Madrid, 7 (Europe Press)
They were able to develop an algorithm that effectively hides sensitive information so that it is impossible to detect that something has been hidden. The method uses new developments in information theory methods to hide one piece of content inside another so that it cannot be detected.
The team, led by the University of Oxford in close collaboration with Carnegie Mellon University, has published this work as a preliminary publication on arXiv, as well as a broken down implementation of their method on Github, and will present it at the 2023 First Artificial Intelligence Conference on Learning Learning, to be held in May.
They expect this method to be widely used soon in digital human communications, including social media and private messaging. In particular, the ability to send completely secure information can empower vulnerable groups such as dissidents, investigative journalists, and aid workers.
Radial planning
The algorithm applies to an environment called steganography: the practice of hiding sensitive information inside harmless content. Steganography differs from cryptography in that sensitive information is hidden in a way that obscures the fact that something has been hidden. An example of this is the disguise of a Shakespearean poem inside an AI-generated image of a cat.
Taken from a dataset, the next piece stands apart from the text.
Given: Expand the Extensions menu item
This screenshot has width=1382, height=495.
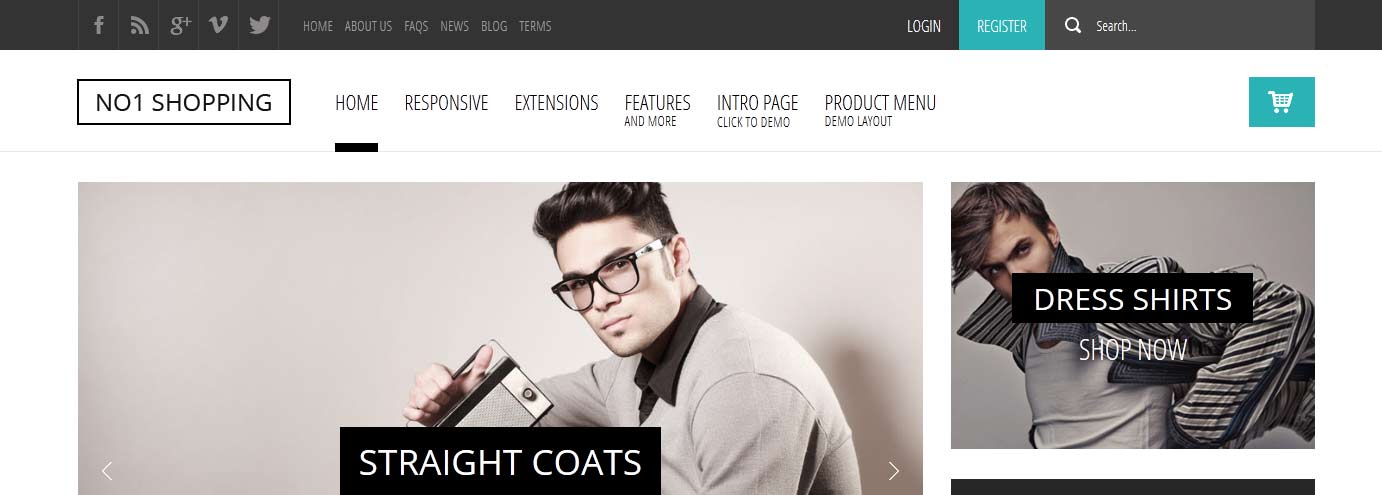Looking at the screenshot, I should 556,103.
Although it has been studied for more than 25 years, current steganography methods often contain imperfect security, which means that people who use these methods risk detection. This is because previous steganography algorithms subtly altered the distribution of harmless content.
To solve this problem, the team of researchers used the latest developments in information theory, specifically minimum entropy coupling, which allows two distributions of data to be linked in such a way that mutual information is maximized, but the distributions are preserved. Individually.
As a result, with the new algorithm there is no statistical difference between the distribution of harmless content and the distribution of content that encodes sensitive information.
The algorithm has been tested using several types of models that produce automatically generated content, such as GPT-2, an open source language model, and WAVE-RNN, a text-to-speech converter.
In addition to being completely secure, the new algorithm has shown up to 40% higher encryption efficiency than previous steganography methods in various applications, allowing more information to be hidden in a given amount of data. This can make steganography an attractive method even if complete security is not required, due to the advantages of data storage and compression.
The team has applied for a patent on the algorithm, but intends to license it for free to third parties for responsible, non-commercial use. This includes academic and humanitarian use and security audits from trusted third parties.
AI-generated content is increasingly being used in ordinary human communication, fueled by products like ChatGPT, Snapchat AI stickers, and TikTok video filters. As a result, steganography could become more prevalent, as the mere existence of AI-generated content would not arouse suspicion.
Dr Christian Schroeder de Witt, from Oxford University’s Department of Engineering Sciences and co-author of the study, says the method can be applied to any software that automatically generates content, such as probabilistic video filters or meme generators.
“This could be very useful, for example, for journalists and aid workers in countries where coding is illegal,” he says. However, it warns that users should continue to be careful, as any encryption technology can be vulnerable to side-channel attacks, such as detecting a steganography app on a user’s phone.
For his part, Samuel Sokota, from the Department of Machine Learning at Carnegie Mellon University, and co-author of the work, highlights that “the main contribution of this work is to show a deep connection between a problem called minimum coupling entropy and ideal secure steganography by taking advantage of this Connect, we introduce a new set of steganography algorithms that have perfect security guarantees.”
Similarly, Professor Jacob Forster, of the University of Oxford’s Department of Engineering Sciences, highlights that the study “is a wonderful example of research into the fundamentals of machine learning leading to significant advances in the field of steganography.”